Work required: With the records below as your source, retype each line exactly from the top down to the line that contains "You are a computer-use agent. Screen dimensions: 1429x840", and include that line.
___ Exercise inputs
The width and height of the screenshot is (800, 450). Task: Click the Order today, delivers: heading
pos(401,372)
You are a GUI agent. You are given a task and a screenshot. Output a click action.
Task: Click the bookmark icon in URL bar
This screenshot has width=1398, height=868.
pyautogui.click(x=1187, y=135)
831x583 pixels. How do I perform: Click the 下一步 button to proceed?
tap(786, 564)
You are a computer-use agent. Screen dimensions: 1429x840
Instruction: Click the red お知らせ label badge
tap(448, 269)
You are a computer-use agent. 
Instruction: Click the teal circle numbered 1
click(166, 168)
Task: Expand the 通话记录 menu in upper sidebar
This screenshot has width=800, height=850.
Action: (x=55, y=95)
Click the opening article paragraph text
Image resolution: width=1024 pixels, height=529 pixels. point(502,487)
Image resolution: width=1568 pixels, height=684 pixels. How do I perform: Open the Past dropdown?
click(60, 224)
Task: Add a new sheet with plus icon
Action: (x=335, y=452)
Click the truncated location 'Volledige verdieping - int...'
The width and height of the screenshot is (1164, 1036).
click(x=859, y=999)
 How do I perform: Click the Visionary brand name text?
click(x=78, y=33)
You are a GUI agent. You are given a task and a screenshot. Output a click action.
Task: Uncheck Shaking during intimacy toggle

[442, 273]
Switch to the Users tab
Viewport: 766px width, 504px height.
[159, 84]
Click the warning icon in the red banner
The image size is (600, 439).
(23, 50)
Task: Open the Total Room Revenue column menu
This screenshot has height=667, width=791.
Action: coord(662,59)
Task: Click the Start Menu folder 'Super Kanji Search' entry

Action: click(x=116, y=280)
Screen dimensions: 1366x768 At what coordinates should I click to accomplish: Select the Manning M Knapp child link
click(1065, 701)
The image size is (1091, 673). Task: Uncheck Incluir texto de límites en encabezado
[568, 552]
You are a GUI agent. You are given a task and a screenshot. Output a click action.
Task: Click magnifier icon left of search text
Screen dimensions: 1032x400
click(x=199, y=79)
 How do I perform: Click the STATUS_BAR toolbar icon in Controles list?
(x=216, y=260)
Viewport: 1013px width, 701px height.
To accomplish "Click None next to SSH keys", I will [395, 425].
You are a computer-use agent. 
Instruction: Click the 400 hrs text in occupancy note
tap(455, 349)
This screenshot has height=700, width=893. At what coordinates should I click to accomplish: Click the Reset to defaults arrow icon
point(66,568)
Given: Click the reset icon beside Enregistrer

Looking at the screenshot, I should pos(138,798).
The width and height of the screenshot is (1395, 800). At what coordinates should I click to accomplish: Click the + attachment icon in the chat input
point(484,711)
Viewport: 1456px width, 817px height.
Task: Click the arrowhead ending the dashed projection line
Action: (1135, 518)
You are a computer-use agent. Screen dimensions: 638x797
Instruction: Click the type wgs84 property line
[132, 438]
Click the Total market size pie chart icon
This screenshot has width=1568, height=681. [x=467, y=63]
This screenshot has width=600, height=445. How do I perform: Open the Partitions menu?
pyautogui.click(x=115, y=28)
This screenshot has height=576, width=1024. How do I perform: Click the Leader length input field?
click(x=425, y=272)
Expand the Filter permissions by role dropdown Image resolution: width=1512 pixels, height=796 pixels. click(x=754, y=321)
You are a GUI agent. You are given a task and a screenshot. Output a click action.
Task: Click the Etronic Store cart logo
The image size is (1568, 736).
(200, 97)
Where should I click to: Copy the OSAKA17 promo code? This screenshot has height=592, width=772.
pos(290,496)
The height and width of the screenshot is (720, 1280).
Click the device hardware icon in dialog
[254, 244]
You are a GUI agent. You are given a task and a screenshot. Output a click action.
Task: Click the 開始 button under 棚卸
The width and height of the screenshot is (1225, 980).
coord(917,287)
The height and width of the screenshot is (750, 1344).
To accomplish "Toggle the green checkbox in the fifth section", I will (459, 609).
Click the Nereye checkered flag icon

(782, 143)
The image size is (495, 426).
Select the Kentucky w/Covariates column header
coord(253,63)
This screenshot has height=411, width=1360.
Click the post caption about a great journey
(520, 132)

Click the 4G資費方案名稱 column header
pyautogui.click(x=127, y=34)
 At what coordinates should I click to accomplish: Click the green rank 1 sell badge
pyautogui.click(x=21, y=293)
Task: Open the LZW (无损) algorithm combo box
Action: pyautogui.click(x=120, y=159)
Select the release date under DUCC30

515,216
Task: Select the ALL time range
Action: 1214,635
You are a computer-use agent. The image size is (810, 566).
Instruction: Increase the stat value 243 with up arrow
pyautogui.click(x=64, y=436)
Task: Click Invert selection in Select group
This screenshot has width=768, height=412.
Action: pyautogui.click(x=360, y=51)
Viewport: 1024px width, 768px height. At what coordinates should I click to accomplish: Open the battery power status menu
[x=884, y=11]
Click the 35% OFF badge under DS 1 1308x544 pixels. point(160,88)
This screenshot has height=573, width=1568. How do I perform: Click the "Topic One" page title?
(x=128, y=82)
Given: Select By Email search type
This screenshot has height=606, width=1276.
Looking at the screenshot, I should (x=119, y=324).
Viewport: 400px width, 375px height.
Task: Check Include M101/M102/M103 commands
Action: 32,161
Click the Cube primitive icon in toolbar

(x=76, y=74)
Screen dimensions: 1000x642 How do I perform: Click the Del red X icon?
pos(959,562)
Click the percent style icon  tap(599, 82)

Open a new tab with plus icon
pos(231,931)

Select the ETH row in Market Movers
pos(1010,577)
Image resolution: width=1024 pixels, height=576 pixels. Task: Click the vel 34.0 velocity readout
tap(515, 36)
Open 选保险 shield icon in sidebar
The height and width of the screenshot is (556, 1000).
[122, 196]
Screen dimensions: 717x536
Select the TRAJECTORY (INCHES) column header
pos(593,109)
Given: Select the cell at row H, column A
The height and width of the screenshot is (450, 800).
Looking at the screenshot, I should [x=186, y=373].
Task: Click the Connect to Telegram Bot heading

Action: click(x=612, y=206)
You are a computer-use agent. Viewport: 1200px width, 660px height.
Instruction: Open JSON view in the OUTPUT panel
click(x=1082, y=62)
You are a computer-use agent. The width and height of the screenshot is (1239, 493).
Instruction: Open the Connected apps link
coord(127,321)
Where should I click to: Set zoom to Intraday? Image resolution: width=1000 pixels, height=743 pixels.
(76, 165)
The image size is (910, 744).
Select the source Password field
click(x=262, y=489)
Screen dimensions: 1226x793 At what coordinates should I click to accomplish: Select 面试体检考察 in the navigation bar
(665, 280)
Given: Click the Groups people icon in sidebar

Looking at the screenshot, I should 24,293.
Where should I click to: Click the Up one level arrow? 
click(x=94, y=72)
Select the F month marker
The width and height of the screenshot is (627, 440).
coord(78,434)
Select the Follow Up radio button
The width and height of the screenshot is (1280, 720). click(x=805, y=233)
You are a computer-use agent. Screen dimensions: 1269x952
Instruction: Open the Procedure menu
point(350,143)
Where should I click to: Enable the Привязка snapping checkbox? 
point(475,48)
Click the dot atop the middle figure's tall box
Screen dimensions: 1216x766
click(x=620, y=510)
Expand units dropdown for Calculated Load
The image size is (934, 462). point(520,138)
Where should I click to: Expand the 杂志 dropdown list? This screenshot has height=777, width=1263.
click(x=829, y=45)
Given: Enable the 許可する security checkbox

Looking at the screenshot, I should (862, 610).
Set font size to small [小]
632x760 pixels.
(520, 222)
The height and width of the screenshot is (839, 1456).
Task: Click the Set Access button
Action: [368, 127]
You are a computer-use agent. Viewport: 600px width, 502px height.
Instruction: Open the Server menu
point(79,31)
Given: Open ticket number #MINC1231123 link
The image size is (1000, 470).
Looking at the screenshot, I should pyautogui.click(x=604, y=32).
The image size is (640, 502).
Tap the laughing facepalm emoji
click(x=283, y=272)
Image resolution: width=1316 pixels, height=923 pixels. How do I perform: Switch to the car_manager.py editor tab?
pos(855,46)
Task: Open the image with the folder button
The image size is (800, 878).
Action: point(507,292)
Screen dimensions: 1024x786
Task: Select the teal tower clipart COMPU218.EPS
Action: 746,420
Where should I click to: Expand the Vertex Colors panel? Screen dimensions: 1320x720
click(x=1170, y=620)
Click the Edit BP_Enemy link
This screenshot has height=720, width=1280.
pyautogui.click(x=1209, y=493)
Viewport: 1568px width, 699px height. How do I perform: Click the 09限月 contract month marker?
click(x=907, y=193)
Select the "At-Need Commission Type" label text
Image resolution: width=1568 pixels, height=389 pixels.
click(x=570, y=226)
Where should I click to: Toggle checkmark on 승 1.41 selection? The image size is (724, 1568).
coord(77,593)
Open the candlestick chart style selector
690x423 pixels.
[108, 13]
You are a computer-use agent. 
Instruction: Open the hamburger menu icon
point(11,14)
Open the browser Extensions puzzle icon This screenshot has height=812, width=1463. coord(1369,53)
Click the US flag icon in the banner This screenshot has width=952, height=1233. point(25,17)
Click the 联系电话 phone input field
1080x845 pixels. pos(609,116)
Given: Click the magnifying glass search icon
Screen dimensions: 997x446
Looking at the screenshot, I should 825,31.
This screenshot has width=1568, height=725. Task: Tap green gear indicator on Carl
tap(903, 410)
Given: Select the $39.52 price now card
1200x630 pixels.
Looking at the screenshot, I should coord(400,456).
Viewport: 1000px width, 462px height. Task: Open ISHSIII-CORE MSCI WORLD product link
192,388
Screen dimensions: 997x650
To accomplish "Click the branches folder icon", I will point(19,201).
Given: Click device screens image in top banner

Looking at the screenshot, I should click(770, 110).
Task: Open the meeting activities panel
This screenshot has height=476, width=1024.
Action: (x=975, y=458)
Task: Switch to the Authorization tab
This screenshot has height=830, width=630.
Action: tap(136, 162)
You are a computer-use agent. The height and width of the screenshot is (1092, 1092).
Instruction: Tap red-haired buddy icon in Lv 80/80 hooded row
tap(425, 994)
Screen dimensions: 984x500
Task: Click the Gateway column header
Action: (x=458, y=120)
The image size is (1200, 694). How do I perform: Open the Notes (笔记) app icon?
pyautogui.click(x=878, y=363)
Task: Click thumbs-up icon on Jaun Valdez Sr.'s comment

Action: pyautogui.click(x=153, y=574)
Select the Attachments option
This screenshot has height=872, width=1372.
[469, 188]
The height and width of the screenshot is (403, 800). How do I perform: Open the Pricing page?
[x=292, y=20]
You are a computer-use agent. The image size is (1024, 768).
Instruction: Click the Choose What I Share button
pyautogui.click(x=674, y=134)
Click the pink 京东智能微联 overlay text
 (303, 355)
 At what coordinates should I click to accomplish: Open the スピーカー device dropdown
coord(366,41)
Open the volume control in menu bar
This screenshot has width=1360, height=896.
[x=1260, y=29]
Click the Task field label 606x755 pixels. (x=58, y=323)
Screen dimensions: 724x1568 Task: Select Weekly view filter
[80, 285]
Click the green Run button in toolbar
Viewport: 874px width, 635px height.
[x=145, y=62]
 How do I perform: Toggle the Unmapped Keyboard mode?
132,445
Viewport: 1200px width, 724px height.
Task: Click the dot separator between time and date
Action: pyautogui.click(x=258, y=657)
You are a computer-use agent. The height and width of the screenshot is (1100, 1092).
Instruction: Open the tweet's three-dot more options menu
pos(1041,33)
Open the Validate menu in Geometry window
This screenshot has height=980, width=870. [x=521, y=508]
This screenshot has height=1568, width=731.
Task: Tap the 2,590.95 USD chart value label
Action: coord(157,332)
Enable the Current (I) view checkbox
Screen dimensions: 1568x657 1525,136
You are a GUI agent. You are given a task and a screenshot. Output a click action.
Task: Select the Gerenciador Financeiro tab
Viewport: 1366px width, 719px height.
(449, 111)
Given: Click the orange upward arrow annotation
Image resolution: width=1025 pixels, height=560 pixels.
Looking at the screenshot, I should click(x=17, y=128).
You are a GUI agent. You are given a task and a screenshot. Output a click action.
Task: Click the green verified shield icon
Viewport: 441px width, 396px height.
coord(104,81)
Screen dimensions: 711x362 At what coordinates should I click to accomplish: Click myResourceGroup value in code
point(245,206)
______
Exercise response:
The width and height of the screenshot is (800, 450). Task: Click the Order today, delivers: heading
pos(401,372)
You are a GUI agent. You are given a task and a screenshot. Output a click action.
Task: Click the bookmark icon in URL bar
This screenshot has width=1398, height=868.
pyautogui.click(x=1187, y=135)
831x583 pixels. How do I perform: Click the 下一步 button to proceed?
tap(786, 564)
You are a computer-use agent. Screen dimensions: 1429x840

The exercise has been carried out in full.